Jawed · Oct 18, 2020

Theory: large range in clocks hints that big Navi is 160 CUs not 80.

Deleted member 13524 · Oct 18, 2020

There are really no rumors / insiders suggesting 160CUs..

Plus, 4x Navi10 CUs at 2.1GHz wouldn't compete with a 3080/3090, it'd be considerably faster.

trinibwoy · Oct 18, 2020

Jawed said:
Theory: large range in clocks hints that big Navi is 160 CUs not 80.

160 CUs or more SIMDs per CU? Both would be monstrous but I don’t see how the former is possible unless they’ve hit theoretical peak density numbers on 7nm.

DegustatoR · Oct 18, 2020

How much power would a 160 CU chip require?

A1xLLcqAgt0qc2RyMz0y · Oct 18, 2020

160 CU's, 2.4 GHz clocks.

Silly season is in full force.

PSman1700 · Oct 18, 2020

A1xLLcqAgt0qc2RyMz0y said:
Silly season is in full force.

Nothing compared to RAMdisk, 24gb hbm3, zen3 and navi3 (>13.1TF) rumors for a 2020 console at 400/500 bucks.

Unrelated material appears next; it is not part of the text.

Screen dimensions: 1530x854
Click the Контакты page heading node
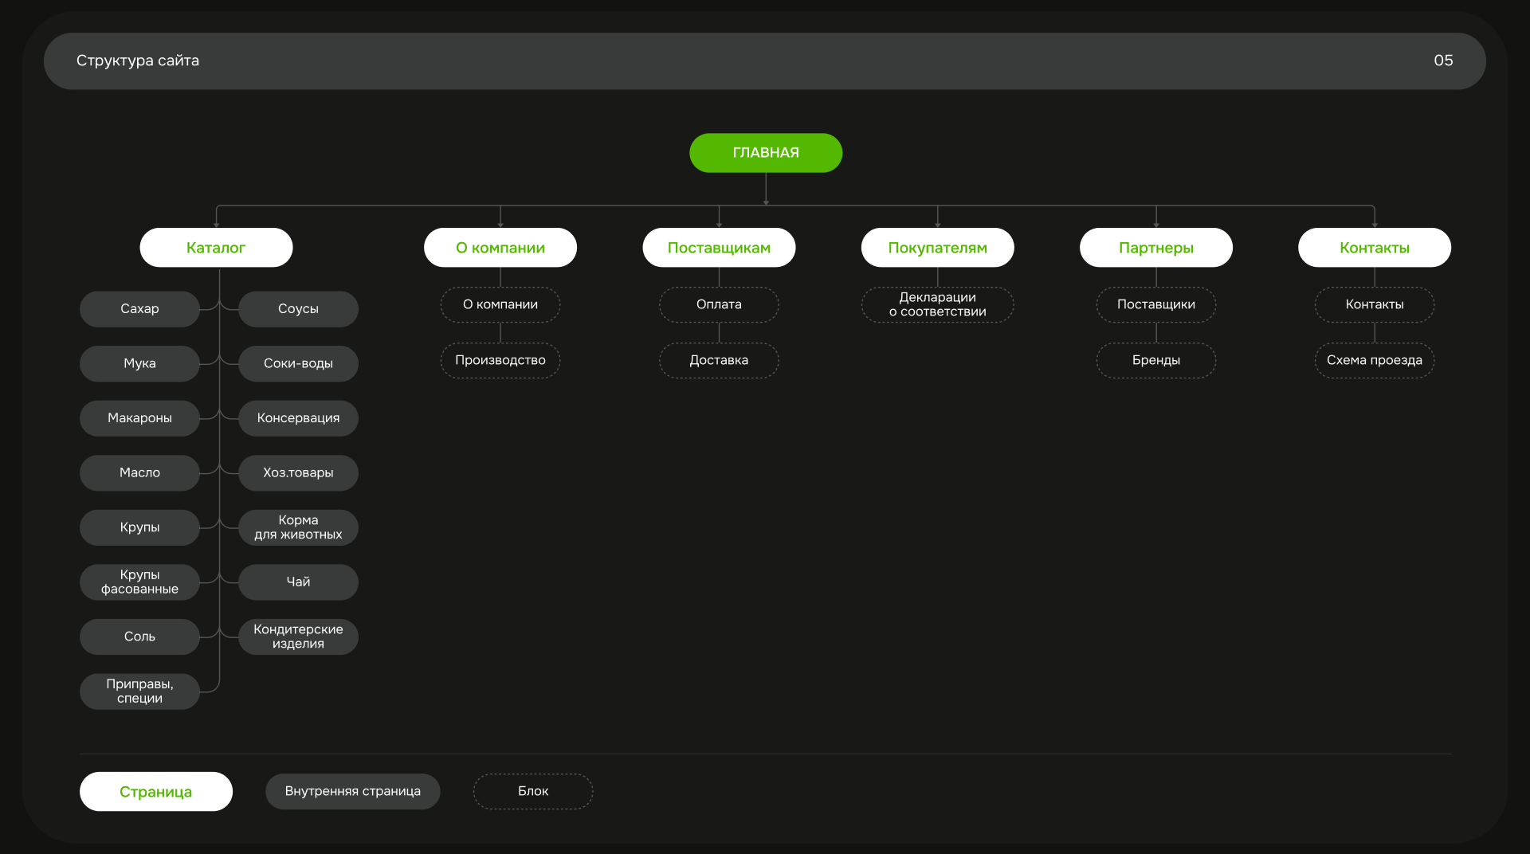1374,248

People will speculate in a speculation thread

Rootax · Oct 18, 2020

I'm really curious how amd will market RDNA2 on PC. If the rasterisation perfs are on par with 3080, but RT 2 steps behind, do you sell it same price as 3080 ? How do you communicate about RT in this situation ? In 2021, I don't see myself buying a card which do not allow me to play with RT a little (CyberPunk 2077 and the remaster of W3 are the 2 main game to come for me).

Or, a good scenario would be yes, RT is not at ampere level, but sit between Turing and Ampere ?

trinibwoy · Oct 18, 2020

A good scenario would be RT that kicks Ampere’s ass.

Jawed · Oct 18, 2020

ToTTenTranz said:
There are really no rumors / insiders suggesting 160CUs..

True. AMD's counter-espionage has hit truly spectacular levels though. NVidia has done much the same, though it seems AMD has won this round.

My die analyses of Navi variants are trivial things for NVidia to have done too (and NVidia has had a very long time to do them). I believe this is why NVidia has marketed "value" so heavily, because it doesn't take a rocket scientist to see that GPU compute is uber-cheap now.

Honestly, I'm gobsmacked by the weak compute of the two consoles (16% of the XSX die is for CUs). I see this as a major fail. Or, built-in extreme obsolescence. Perhaps the next console gen will consist of 2 refreshes?

Plus, 4x Navi10 CUs at 2.1GHz wouldn't compete with a 3080/3090, it'd be considerably faster.

Why would 6900XTX with ~41TF (2GHz) be on a completely different level from 3090 at 36TF? Only NVidia is now allowed to have huge amounts of compute?

trinibwoy said:
160 CUs or more SIMDs per CU?

I've contemplated more SIMDs per CU. ALI:TEX could double, sure, but I wonder about LDS space and LDS versus VGPR/lane-mechanics too. To be honest, I have no theory for or against.

If both XSX and PS5 have RDNA 1 CUs, then yes, PC Navi could be a 4-SIMD per CU "monster", being the only "RDNA 2" GPU that has RDNA 2 CUs.

Also, I think a patent that talks about CUs sharing L1 encourages lots of CUs per L1. One thing I haven't been able to work out is whether an L1 is per shader engine or per shader array.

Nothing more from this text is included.